ATP STIMULATES THE PROLIFERATION OF MCF-7 CELLS THROUGH THE PI3K/Akt SIGNALING PATHWAY

SCODELARO BILBAO, PAOLA GABRIELA; SANTILLÁN GRACIELA; BOLAND, RICARDO

ARCHIVES OF BIOCHEMISTRY AND BIOPHYSICS

ELSEVIER SCIENCE INC

Año: 2010 vol. 499 p. 40 - 48

0003-9861

We studied the modulation of the PI3K/Akt signaling pathway by ATP in MCF-7 cells. Western blot analysis showed that ATP stimulated the phosphorylation of Akt in a dose- and time-dependent manner. Akt phosphorylation in response to nucleotides followed the potency order ATP = UTP = ATPcSADP = UDP > ADPbS = adenosine, suggesting participation of P2Y2/4 receptors. Inhibitors of PI3K, PLC, PKC and Src or Src antisense oligonucleotides prevented ATP-induced phosphorylation of Akt.
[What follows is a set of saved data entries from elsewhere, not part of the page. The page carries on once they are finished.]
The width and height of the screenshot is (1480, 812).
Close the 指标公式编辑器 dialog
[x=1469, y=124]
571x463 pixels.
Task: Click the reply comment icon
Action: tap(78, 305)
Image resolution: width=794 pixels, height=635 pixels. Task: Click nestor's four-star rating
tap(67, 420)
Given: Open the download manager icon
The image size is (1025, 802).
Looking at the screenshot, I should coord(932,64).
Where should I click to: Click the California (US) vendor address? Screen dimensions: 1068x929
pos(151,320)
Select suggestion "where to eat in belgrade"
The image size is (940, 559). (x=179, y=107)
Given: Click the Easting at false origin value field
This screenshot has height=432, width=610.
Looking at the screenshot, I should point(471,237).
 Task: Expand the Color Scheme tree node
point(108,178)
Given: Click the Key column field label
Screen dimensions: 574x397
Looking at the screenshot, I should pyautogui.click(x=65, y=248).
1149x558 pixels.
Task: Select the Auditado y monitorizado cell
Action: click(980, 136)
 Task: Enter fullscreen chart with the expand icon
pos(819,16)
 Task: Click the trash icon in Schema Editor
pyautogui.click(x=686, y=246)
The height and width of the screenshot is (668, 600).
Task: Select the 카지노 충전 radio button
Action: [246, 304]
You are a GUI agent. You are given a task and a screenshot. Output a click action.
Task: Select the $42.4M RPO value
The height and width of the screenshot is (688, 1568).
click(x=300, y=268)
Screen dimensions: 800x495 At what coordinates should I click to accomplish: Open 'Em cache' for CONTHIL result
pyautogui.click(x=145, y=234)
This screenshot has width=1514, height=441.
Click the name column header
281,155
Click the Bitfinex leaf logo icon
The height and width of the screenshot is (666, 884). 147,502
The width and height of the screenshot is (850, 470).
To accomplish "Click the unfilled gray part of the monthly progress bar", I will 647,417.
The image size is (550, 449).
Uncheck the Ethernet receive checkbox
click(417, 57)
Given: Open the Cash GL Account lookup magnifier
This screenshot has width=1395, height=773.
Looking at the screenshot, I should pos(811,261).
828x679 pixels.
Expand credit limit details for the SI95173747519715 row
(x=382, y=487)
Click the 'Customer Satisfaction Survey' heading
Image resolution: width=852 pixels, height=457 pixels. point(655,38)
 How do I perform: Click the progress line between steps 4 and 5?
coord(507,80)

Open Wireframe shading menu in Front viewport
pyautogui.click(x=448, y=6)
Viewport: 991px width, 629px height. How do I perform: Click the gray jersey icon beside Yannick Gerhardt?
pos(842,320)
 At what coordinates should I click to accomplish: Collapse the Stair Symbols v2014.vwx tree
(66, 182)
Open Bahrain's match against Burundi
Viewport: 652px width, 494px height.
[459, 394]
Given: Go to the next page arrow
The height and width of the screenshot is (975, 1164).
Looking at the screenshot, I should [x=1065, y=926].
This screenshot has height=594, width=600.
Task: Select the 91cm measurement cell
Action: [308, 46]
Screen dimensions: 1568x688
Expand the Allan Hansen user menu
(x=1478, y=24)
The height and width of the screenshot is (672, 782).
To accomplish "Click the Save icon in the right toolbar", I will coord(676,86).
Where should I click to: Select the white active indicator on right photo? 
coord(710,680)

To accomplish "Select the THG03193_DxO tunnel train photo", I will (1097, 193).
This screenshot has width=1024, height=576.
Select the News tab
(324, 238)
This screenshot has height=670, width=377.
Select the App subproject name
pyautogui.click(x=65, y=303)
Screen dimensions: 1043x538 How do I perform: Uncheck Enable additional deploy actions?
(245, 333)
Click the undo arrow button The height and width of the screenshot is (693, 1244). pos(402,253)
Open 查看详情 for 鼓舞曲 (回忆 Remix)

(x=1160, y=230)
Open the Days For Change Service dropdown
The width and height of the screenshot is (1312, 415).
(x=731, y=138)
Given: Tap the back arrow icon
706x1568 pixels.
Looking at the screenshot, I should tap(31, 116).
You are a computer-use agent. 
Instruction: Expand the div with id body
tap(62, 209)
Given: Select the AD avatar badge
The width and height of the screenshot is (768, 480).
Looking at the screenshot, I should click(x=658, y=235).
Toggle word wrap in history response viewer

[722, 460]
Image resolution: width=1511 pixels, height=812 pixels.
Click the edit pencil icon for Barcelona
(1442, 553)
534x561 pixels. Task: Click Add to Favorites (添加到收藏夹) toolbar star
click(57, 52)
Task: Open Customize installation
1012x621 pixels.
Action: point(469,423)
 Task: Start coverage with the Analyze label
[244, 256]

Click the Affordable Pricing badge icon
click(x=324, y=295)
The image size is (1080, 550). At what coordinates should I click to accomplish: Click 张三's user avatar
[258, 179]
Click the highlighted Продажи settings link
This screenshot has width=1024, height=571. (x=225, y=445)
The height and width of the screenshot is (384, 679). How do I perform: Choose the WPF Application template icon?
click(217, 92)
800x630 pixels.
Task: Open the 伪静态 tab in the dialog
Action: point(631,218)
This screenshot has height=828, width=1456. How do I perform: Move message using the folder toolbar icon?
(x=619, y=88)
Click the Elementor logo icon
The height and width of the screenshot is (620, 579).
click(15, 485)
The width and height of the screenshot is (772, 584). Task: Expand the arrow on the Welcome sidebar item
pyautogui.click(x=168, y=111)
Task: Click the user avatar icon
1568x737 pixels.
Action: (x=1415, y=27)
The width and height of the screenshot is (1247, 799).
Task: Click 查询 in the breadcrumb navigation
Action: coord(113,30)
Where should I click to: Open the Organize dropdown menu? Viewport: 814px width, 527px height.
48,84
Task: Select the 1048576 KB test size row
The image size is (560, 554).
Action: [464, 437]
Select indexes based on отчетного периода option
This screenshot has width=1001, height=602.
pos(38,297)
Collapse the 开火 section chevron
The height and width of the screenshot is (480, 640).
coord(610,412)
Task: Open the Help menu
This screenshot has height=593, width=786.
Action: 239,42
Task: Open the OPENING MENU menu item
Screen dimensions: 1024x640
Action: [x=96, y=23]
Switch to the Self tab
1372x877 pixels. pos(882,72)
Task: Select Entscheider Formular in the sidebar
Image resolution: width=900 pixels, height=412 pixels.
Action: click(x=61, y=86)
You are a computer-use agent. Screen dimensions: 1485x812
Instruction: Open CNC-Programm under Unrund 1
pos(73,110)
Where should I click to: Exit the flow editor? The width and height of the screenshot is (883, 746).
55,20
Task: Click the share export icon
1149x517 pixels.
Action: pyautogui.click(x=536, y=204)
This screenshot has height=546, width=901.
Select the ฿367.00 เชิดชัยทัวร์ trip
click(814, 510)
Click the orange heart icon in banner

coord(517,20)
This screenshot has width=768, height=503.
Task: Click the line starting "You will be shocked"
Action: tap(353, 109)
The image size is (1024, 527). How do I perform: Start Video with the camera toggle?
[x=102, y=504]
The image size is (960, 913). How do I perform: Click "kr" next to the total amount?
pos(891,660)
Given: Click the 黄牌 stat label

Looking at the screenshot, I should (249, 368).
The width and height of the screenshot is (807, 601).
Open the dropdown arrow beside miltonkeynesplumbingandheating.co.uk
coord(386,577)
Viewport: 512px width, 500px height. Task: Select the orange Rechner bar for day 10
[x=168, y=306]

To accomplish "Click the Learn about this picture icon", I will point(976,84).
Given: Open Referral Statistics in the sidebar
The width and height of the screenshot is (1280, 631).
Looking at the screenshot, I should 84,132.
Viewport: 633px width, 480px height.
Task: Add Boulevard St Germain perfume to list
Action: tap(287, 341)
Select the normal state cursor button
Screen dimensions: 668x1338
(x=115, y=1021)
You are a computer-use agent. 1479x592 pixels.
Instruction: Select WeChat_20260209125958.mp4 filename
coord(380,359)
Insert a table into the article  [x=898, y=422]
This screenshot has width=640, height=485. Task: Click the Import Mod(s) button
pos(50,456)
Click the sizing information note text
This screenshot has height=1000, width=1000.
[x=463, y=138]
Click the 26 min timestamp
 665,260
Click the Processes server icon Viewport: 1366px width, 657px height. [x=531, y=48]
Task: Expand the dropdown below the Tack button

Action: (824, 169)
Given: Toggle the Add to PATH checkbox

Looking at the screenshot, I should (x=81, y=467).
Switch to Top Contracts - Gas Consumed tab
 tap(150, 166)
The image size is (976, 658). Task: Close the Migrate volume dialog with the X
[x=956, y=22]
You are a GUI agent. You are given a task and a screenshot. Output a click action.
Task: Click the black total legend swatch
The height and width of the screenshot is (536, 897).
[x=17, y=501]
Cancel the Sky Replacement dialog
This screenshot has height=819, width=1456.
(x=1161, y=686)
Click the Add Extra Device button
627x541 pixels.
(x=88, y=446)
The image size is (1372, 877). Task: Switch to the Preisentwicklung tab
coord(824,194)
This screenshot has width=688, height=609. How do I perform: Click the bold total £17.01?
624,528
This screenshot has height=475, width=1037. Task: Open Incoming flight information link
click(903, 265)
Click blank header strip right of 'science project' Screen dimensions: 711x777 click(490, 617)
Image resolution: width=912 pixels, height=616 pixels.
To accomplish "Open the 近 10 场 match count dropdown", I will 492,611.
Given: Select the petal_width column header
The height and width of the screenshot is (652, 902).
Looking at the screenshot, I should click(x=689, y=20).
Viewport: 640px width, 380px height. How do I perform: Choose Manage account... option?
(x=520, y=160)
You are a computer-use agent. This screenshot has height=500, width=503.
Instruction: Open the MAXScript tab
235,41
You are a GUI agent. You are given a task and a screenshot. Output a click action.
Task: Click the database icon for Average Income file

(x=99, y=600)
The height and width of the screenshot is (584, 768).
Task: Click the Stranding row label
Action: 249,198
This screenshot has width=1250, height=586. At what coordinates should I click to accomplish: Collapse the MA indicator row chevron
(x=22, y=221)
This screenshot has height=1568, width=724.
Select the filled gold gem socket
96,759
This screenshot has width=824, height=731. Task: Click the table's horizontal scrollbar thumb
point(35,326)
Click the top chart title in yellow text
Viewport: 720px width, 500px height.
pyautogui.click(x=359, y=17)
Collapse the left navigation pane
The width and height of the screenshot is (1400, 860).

Incubation of cells with 2-APB or in a nominally Ca2+-free medium plus EGTA showed that Akt phosphorylation by ATP depends on intracellular calcium release but is independent of calcium influx. The PI3K inhibitor was not effective in reducing MAPKs phosphorylation by ATP. ATP and UTP stimulated MCF-7 cell proliferation, effect that was inhibited by PI3K, PLC, PKC, Src and MAPKs inhibitors. These findings suggest that ATP modulation of P2Y2/4 receptors increases MCF-7 cell proliferation by activation of the PI3K/Akt signaling pathway through PLC/IP3/Ca2+, PKC and Src.